或许是曾经有过真情实感地饲养环节,又或者寂君皮相跟之前的鬼怪相比,过于好看。
一时间竟然忘了魔会是个怎样心狠手辣,喜爱杀道的东西。于是他附着满不在意的求生欲夸赞。
寂君声音又冷了几分,“魔非本尊。”
夸人真是个麻烦事,饼干被不小心捏碎了些,他重新换了个握法。
肮脏魔物,怎能同他比,寂君气声从冰窖里蹦出似的,“魔是个什么东西。”
自然是你这个东西。街道前的涂鸦以红色为主调画了一颗大大的爱心,林霄竹挪开视线。
林霄竹一愣,他记忆没有完全恢复?想起注解上说的残缺,也是指的是记忆,于是他问,“你不记得了。”

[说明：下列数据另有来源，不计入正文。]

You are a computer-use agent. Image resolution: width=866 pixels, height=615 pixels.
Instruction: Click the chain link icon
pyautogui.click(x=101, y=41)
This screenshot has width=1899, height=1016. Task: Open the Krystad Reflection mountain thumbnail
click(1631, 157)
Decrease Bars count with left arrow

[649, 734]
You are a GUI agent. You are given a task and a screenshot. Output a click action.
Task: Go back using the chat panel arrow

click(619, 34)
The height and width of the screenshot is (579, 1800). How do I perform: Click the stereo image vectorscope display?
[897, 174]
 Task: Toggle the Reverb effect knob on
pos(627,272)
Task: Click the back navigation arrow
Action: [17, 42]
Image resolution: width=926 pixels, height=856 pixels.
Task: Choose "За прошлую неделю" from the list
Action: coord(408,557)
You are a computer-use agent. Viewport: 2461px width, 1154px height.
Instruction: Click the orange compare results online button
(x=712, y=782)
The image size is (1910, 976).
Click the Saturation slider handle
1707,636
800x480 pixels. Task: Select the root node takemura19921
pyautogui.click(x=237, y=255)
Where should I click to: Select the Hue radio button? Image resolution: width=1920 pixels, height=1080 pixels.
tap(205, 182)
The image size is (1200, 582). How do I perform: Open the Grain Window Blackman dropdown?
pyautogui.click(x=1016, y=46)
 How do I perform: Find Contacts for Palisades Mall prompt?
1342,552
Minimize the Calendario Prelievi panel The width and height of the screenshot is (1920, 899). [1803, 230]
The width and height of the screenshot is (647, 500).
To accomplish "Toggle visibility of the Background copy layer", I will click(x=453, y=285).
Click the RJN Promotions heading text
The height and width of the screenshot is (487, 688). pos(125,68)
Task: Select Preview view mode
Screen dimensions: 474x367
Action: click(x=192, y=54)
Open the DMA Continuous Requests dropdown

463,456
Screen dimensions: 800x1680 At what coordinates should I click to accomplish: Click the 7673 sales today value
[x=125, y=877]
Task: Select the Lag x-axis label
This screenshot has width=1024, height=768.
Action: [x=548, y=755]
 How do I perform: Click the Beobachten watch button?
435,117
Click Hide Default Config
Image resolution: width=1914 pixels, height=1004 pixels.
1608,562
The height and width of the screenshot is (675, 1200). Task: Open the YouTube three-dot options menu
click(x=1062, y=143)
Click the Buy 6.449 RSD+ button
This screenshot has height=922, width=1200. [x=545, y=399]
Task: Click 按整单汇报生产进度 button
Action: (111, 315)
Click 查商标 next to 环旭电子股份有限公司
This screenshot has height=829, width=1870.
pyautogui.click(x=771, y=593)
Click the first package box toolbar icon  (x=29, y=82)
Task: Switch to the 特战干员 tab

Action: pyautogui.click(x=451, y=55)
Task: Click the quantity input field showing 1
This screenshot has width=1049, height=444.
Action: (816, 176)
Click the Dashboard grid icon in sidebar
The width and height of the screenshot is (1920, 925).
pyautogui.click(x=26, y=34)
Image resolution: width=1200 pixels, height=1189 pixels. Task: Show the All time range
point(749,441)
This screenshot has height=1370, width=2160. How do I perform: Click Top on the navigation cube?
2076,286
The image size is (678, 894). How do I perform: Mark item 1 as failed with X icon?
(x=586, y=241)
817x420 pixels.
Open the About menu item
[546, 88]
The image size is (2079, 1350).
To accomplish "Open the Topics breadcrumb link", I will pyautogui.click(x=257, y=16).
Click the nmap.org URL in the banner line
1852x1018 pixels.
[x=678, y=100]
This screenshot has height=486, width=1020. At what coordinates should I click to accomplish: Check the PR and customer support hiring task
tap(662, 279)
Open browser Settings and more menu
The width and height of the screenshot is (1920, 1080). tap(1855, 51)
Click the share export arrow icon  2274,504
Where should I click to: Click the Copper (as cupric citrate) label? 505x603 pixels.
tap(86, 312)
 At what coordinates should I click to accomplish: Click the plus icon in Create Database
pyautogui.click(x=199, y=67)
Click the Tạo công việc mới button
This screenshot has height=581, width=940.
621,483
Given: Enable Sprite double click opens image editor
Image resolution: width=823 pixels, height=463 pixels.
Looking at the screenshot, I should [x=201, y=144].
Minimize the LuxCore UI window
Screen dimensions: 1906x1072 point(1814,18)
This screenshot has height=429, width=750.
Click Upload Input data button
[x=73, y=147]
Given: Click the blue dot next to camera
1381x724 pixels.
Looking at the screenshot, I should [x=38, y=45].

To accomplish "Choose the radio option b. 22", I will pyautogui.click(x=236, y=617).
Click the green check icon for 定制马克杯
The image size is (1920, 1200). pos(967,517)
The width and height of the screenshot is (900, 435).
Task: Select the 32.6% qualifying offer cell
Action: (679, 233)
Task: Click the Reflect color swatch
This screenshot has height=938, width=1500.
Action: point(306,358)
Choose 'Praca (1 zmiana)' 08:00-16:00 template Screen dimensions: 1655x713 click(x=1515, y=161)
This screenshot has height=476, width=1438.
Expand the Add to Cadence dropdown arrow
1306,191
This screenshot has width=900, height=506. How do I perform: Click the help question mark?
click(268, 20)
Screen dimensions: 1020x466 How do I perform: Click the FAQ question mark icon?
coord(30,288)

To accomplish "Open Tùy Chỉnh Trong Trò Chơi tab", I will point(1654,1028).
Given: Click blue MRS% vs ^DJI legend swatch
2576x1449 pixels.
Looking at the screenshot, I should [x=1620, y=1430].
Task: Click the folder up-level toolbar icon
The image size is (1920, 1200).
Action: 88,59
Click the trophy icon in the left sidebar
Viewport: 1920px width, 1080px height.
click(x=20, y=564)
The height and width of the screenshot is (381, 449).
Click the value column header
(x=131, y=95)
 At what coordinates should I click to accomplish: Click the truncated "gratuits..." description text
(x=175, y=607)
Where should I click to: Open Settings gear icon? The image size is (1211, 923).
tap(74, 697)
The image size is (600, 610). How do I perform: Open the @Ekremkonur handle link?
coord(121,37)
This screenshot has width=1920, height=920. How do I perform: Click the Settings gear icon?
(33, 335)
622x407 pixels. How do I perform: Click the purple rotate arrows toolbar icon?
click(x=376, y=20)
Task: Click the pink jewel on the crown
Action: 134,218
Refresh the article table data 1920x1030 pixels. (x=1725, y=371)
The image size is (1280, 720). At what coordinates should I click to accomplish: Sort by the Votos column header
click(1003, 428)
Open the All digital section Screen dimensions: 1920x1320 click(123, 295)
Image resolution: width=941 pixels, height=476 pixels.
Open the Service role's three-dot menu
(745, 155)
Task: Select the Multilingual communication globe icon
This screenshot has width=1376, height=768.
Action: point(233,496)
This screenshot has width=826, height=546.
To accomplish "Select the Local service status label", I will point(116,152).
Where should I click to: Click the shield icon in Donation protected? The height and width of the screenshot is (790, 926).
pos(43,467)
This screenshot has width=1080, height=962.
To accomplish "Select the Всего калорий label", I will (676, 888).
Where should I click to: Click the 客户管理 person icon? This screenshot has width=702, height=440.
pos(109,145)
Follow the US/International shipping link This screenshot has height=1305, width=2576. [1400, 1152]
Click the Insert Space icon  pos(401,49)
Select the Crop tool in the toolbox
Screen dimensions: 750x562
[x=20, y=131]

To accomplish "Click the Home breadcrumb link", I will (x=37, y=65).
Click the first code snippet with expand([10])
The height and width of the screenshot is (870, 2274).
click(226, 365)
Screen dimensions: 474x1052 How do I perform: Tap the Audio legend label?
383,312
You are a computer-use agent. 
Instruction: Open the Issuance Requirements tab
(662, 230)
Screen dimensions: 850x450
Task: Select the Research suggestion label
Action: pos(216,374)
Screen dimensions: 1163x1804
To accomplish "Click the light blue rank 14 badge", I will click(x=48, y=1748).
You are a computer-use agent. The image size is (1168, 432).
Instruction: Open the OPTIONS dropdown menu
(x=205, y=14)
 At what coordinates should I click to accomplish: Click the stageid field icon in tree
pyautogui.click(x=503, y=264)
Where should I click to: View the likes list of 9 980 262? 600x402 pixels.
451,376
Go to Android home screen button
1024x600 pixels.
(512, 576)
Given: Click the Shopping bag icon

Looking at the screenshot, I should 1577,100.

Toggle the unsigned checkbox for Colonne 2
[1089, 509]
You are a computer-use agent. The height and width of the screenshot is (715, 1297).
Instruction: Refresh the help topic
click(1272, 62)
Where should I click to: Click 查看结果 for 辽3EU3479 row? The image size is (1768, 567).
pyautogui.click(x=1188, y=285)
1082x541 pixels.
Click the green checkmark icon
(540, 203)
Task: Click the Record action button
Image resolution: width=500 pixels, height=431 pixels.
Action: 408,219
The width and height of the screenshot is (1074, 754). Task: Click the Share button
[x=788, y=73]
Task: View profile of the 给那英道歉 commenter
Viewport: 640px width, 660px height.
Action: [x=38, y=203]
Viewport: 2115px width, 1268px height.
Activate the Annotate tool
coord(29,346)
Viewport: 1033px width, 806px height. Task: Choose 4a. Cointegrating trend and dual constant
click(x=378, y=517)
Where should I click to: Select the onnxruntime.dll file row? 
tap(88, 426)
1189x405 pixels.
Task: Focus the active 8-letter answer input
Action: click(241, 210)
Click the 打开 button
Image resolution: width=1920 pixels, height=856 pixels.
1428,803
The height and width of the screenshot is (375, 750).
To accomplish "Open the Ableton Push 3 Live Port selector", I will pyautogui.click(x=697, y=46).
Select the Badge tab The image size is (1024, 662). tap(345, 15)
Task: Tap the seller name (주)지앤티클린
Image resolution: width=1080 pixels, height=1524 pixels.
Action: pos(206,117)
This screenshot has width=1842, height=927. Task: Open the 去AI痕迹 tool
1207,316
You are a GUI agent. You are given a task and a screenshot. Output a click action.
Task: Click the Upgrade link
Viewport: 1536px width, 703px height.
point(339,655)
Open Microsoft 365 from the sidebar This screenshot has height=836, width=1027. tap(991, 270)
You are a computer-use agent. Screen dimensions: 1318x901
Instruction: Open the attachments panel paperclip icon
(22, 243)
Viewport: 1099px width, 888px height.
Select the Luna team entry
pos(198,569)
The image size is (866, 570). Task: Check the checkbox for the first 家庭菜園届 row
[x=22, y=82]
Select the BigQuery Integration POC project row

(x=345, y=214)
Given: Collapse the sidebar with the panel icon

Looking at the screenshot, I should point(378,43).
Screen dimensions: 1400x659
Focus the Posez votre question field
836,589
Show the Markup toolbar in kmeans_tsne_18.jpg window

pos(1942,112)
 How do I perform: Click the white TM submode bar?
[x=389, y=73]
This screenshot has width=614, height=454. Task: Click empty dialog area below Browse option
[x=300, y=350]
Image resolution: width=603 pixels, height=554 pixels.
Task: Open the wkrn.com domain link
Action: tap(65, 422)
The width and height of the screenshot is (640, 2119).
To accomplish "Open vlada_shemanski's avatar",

前尘往事不想再提,寂君眉眼微敛看着他指尖握着花里胡哨的东西,应声道,“嗯。”
“还记得什么?”
寂君:“什么都不记得。”
林霄竹虽然不知真假,但狗离家出走的复杂稍微平了些。
活木偶虽然不会再死掉,但是好歹还算个可以掌控的。他心情稍平,眉眼间的疏离也就稍微淡了些,捏了捏指尖的饼干。
塑料包装外边被雨淋湿,林霄竹摸了摸外包装抹掉水,打算撕开。
然后稍微一抖,饼干被抽走,林霄竹转头看。
寂君放在手中,无色无味的空气里,两包饼干忽然悬浮,外边的水蒸发的干净,然后重新还了回来。
疲倦感稍微弱了些,空腹感就越发强烈,他道谢后撕开饼干,饼干刚拿出来,立刻就粉身碎骨的散落成细小的粉末,碎的彻彻底底,被雨水很快冲散。
林霄竹皱眉,他撕开另一包饼干,小心翼翼就着包装纸咬了一口,一咬上,饼干碎开,变成呛人的饼干粉末,像灰尘一样扑进喉腔。
他咳了几咳,饼干落在地上,咳得眼泪都快出来了,他眼里润着水眼尾带红,瞪了一眼寂君。
然后从兜里摸出手机,摁了摁黑屏没有反应,他把手机一同扔进雨中。
待不下去了,必须要早点出去,他跳下楼梯把羽绒连着的兜帽带上,朝雨中走去。
街上的商铺大多都是模糊的轮廓,他刚刚呆的那间也是这样,玻璃窗上写的小吃店,透过玻璃里边是一片朦胧的黑影。
灵主没有去过或者可能是不重要。
雨透过伞檐落下,他们走回巷子旁往里走,巷子里地上摆着形形色色的东西,油漆,剪刀,球拍,几封情书,还有几把五颜六色的伞等等。
唯一一把稍微朴素的蓝伞撑在寂君手上,还算顺眼,眼光没那么离谱。
人影都消失不见,不知道去了哪里,他偏头看了寂君一言,寂君漠然地撑着伞,仿佛与他无关。
往巷子里走了一会儿,林霄竹停下脚步,眼前是一个扎着单马尾的背影,黑色的裙子包着曲线,背影清丽。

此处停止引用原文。